- [What is expected]:
Check every line of the data below for the string "icon", and copy the ones that hold it.

Stored entries

• • • • •

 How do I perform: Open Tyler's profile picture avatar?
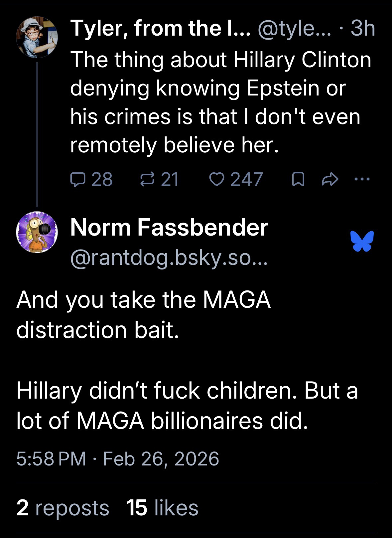37,37
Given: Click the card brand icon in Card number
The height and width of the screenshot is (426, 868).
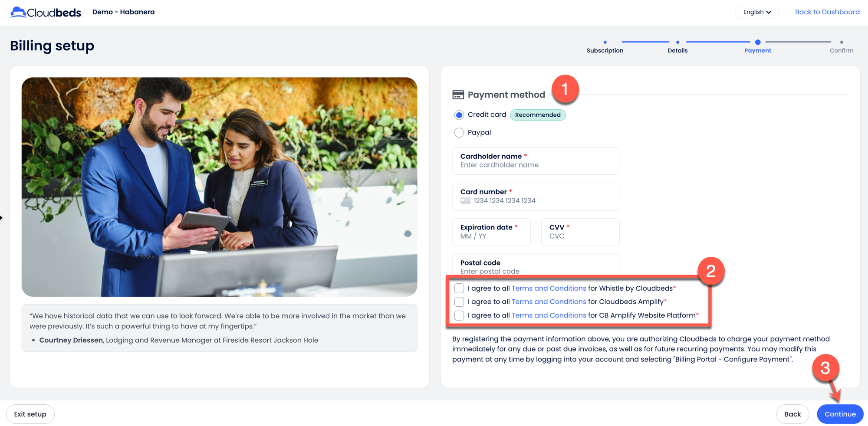Looking at the screenshot, I should point(465,201).
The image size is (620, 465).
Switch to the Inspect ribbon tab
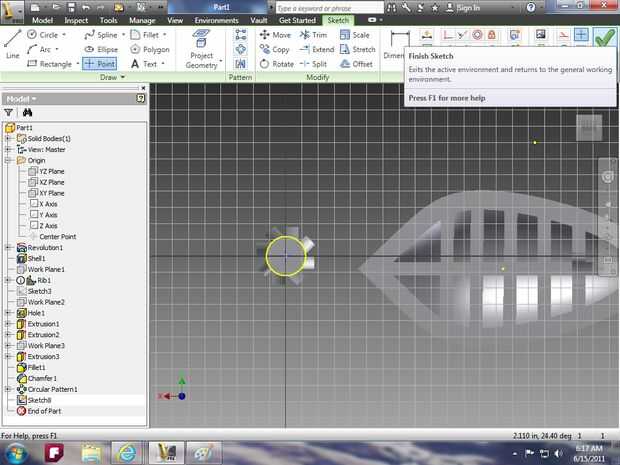[x=76, y=19]
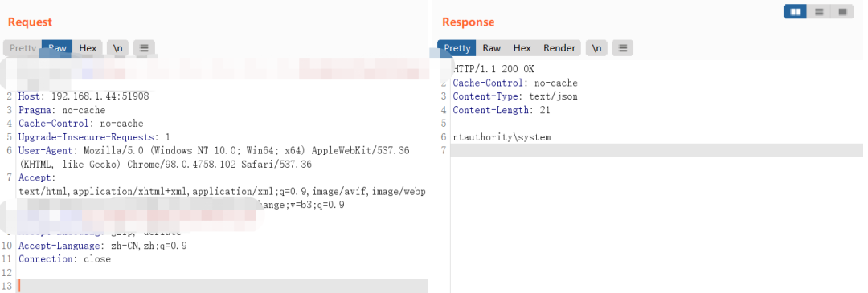Switch Response view to Pretty
Viewport: 868px width, 293px height.
point(457,48)
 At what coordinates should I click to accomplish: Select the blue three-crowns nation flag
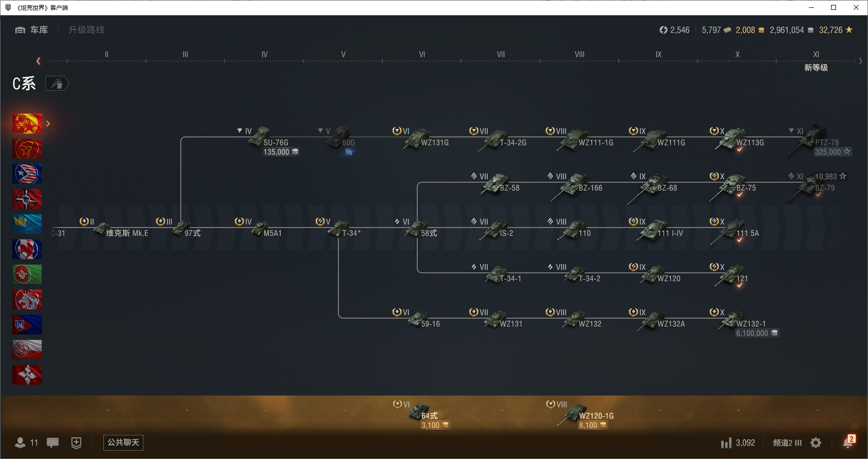27,224
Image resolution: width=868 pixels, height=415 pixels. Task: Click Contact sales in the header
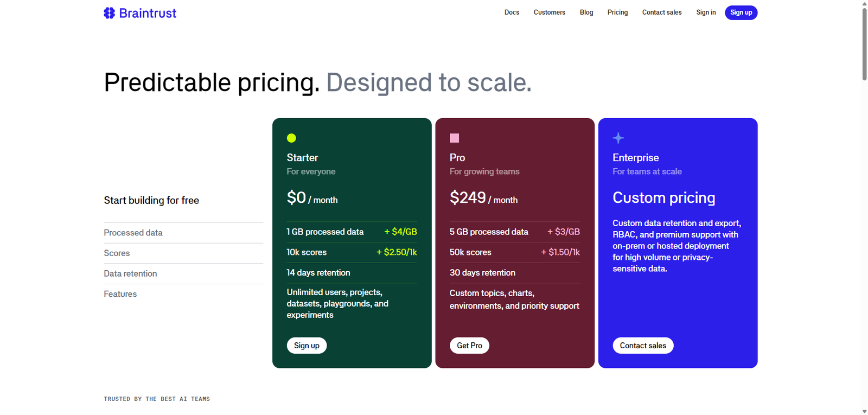point(661,12)
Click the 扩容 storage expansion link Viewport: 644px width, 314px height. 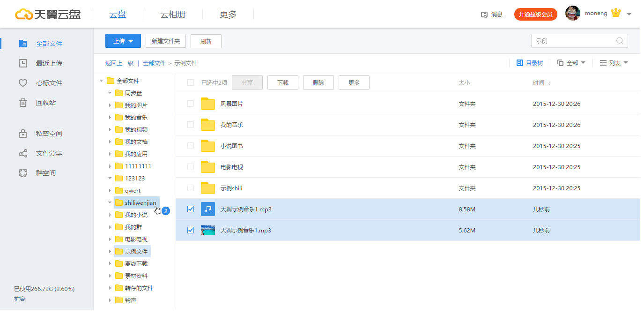[20, 299]
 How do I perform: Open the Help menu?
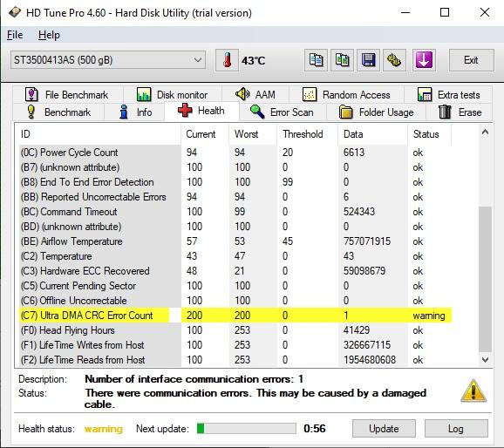pos(49,35)
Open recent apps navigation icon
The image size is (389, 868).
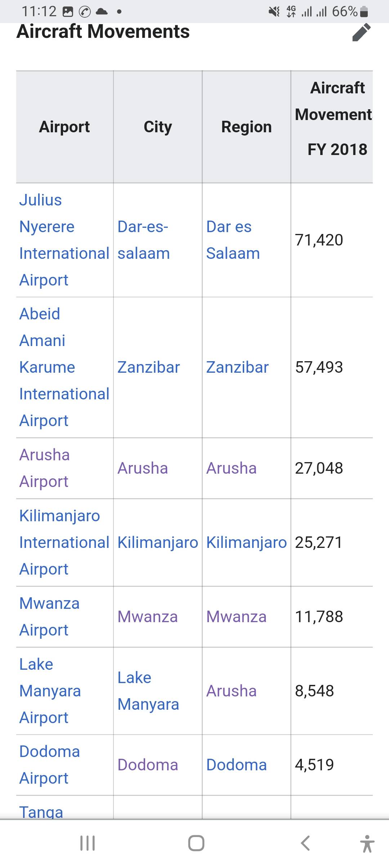(x=87, y=843)
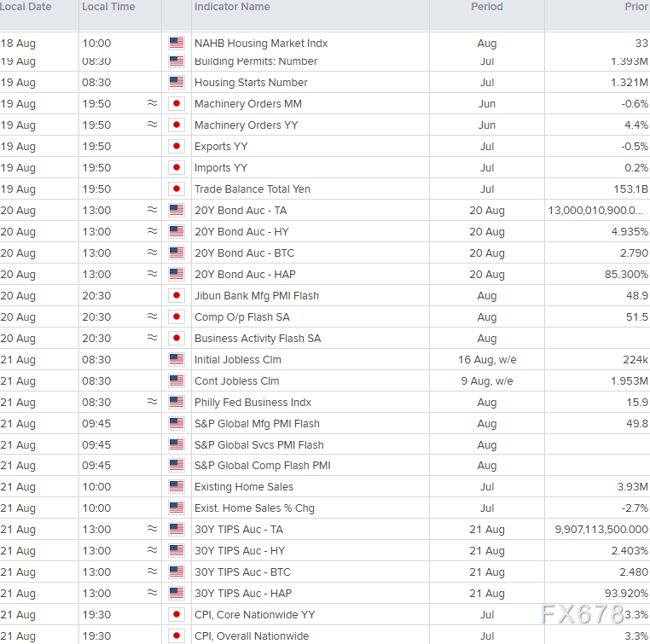This screenshot has width=650, height=644.
Task: Click approx symbol next to Business Activity Flash SA
Action: (x=152, y=339)
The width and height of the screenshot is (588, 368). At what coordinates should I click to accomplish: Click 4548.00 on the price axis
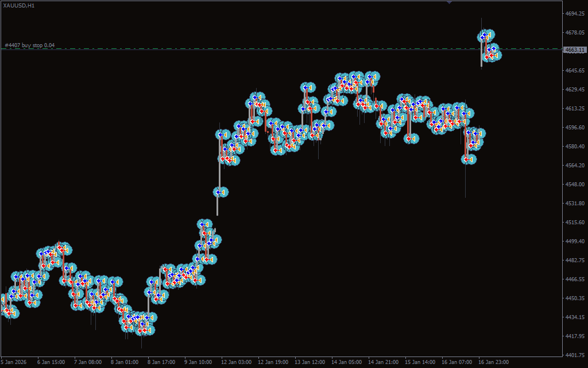574,184
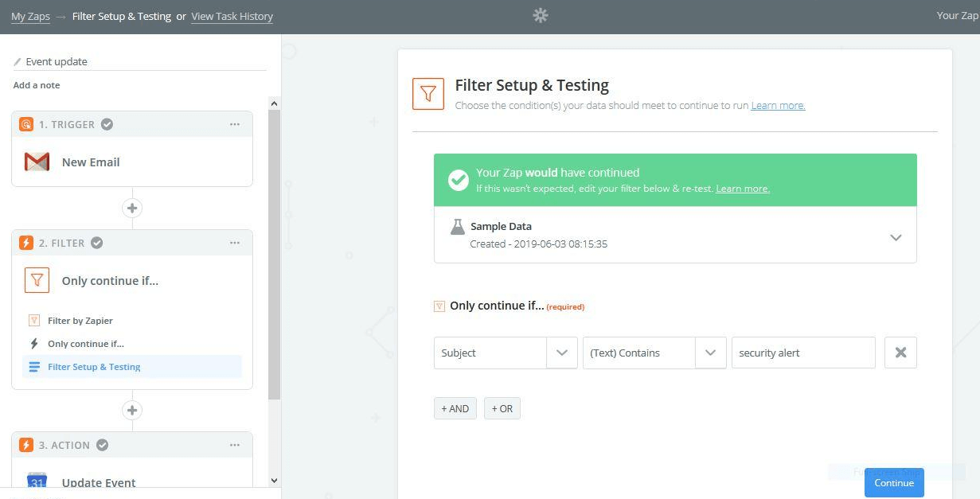This screenshot has height=499, width=980.
Task: Open the Subject field dropdown
Action: pyautogui.click(x=562, y=353)
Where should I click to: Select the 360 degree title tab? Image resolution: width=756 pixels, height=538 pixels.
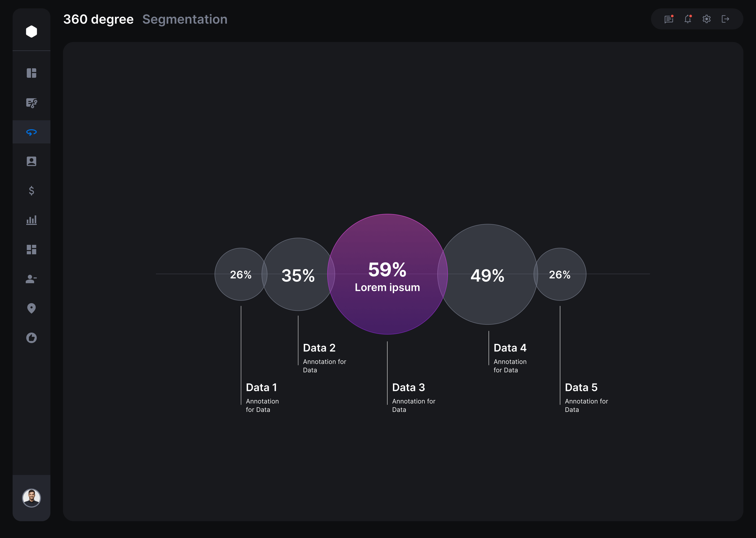tap(98, 19)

• • • • •

- [Task result]:
Given: Click the card brand icon in Card number
Open recent apps navigation icon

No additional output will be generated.